Padahal Karang Unarang hanya berjarak 9 mil laut dari Pulau Sebatik sehingga jelas sekali bahwa Karang Unarang terletak di dalam sabuk 12 mil laut laut territorial Indonesia dimana Indonesia mempunyai kedaulatan penuh sesuai dengan ketentuan UNCLOS 1982. Selain itu, Karang Unarang merupakan elevasi pasang surut (low tide elevation) yang berhak dijadikan basepoints secara sah oleh Indonesia sesuai dengan Pasal 47 (4) UNCLOS 1982.
Apakah malaysia berhak untuk melakukan klaim atas blok ambalat?, Untuk menjawab pertanyaan ini, kita perlu menggunakan dasar UNCLOS 1982 tadi. Nah, permasalahannya adalah, walaupun Indonesia dan Malaysia telah menandatangi dan meratifikasi UNCLOS dan mengklaim 12 mil territorial seas dan continental shelf dan juga EEZ (Exclusive Economic Zone) sejauh 200 mil, hanya satu pihak yang telah membuat klaim atas wilayah jurisdiksinya.
Negara Indonesia adalah negara kepulauan (archipelagic state) yang sudah lama diperjuangkan di forum internasional. Dalam UNCLOS 1982 pun, telah dicantumkan Bagian IV mengenai negara kepulauan. Konsepsi itu menyatukan wilayah kita. Di antara pulau-pulau kita tidak ada laut bebas, karena sebagai negara kepulauan, Indonesia boleh menarik garis pangkal dari titik-titik terluar pulau-pulau terluar. Hal itu diundangkan dengan UU No 6/1996 tentang Perairan Indonesia untuk menggantikan UU No 4/1960 sebagai implementasi UNCLOS 1982 dalam hukum nasional kita.
Namun, dalam UU No 6/1996 itu tidak ada peta garis batas Indonesia, yang ada hanya peta ilustratif. Padahal, menurut UNCLOS 1982, Indonesia harus membuat peta garis batas, yang memuat koordinat garis dasar sebagai titik ditariknya garis pangkal kepulauan Indonesia. Lalu timbul sengketa Sipadan-Ligitan, dan kita tergopoh-gopoh membuat Peraturan Pemerintah No. 38/2002, yang memuat titik-titik dasar termasuk di Pulau Sipadan-Ligitan. Tetapi PP itu harus direvisi karena ICJ (mahkamah international) memutuskan kedua pulau itu milik Malaysia.
Ada sebuah pendapat yang dinyatakan oleh seorang petinggi negara kita bahwa Malaysia bukanlah negara kepulauan sehingga tidak berhak atas laut teritorial. Ini pernyataan yang sangat keliru.

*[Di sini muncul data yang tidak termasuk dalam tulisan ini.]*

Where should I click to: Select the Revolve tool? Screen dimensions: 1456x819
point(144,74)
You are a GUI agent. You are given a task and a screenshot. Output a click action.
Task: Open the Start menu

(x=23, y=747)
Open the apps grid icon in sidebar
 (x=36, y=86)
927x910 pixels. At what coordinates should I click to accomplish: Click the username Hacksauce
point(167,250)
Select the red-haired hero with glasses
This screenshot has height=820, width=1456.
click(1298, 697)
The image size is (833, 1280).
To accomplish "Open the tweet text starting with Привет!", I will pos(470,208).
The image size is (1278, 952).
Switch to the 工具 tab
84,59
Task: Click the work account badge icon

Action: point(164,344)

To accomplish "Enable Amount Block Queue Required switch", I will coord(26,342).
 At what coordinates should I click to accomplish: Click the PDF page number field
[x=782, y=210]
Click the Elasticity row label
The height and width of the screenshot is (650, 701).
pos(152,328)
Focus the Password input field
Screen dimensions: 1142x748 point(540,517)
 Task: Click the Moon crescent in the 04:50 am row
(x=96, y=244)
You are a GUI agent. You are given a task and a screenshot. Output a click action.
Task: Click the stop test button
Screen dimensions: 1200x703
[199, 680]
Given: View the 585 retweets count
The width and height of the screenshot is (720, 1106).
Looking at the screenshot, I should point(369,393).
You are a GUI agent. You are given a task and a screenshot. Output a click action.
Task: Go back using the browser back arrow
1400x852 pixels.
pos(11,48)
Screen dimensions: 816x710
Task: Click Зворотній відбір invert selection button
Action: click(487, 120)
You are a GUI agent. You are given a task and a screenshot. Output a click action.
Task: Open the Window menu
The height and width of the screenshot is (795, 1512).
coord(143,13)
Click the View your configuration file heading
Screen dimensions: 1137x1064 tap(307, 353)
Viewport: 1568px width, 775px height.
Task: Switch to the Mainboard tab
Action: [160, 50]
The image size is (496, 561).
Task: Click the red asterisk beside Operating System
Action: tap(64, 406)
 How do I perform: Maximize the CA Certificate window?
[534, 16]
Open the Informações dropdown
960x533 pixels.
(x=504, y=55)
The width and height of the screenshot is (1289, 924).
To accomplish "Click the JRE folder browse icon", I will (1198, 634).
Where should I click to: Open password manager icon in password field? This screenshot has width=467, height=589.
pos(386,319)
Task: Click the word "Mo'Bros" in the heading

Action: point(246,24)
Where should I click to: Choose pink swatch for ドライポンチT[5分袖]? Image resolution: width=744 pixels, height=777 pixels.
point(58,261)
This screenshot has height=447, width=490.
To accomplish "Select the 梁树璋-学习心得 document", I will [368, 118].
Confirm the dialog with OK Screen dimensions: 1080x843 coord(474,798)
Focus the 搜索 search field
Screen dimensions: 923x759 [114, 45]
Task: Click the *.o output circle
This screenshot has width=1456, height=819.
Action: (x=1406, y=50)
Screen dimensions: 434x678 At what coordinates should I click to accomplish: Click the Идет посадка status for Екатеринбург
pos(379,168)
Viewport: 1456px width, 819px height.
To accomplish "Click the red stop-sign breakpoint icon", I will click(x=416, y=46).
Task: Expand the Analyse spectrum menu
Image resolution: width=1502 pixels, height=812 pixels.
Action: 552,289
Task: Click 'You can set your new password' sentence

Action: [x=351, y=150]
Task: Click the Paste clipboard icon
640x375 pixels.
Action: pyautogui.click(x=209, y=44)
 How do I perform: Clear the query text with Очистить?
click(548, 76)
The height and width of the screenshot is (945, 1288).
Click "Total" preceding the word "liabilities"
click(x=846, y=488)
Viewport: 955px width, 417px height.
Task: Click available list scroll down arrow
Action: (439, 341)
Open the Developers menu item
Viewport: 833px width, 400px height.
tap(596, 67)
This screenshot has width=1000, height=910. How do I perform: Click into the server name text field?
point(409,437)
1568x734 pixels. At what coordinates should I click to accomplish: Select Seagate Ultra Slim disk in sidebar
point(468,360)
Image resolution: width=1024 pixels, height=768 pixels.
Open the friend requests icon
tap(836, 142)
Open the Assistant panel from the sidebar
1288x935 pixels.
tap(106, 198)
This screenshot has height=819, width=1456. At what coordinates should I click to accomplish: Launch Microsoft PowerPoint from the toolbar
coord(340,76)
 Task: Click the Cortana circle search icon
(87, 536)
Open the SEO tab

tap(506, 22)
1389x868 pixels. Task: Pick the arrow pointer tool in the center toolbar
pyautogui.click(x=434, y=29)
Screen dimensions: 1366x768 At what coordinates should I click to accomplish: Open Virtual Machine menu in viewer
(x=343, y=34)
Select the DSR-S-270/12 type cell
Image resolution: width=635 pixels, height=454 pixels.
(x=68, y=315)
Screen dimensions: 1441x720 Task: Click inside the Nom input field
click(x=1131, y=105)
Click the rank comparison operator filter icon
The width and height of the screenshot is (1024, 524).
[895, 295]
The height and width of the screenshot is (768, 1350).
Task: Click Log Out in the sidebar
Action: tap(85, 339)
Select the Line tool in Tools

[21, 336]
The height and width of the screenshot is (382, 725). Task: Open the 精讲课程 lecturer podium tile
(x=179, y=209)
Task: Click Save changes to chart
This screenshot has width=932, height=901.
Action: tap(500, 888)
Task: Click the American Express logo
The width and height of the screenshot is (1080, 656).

Menurut Konvensi hukum laut, sebuah negara pantai (negara yang wilayah daratannya secara langsung bersentuhan dengan laut) berhak atas zona maritim laut teritorial, EEZ, dan landas kontinen sepanjang syarat-syarat (jarak dan geologis) memungkinkan. Dalam hal ini, tidak diragukan lagi bahwa Indonesia dan Malaysia yang sama-sama telah meratifikasi UNCLOS III memang berhak untuk mengklaim wilayah laut. Hanya saja, seperti dapat diduga, memang akan terjadi tumpang-tindih klaim antar kedua negara. Ambalat, di satu sisi, berada pada klaim tumpang tindih ini. Dengan demikian, Malaysia secara hukum memang berhak atas klaim tersebut.!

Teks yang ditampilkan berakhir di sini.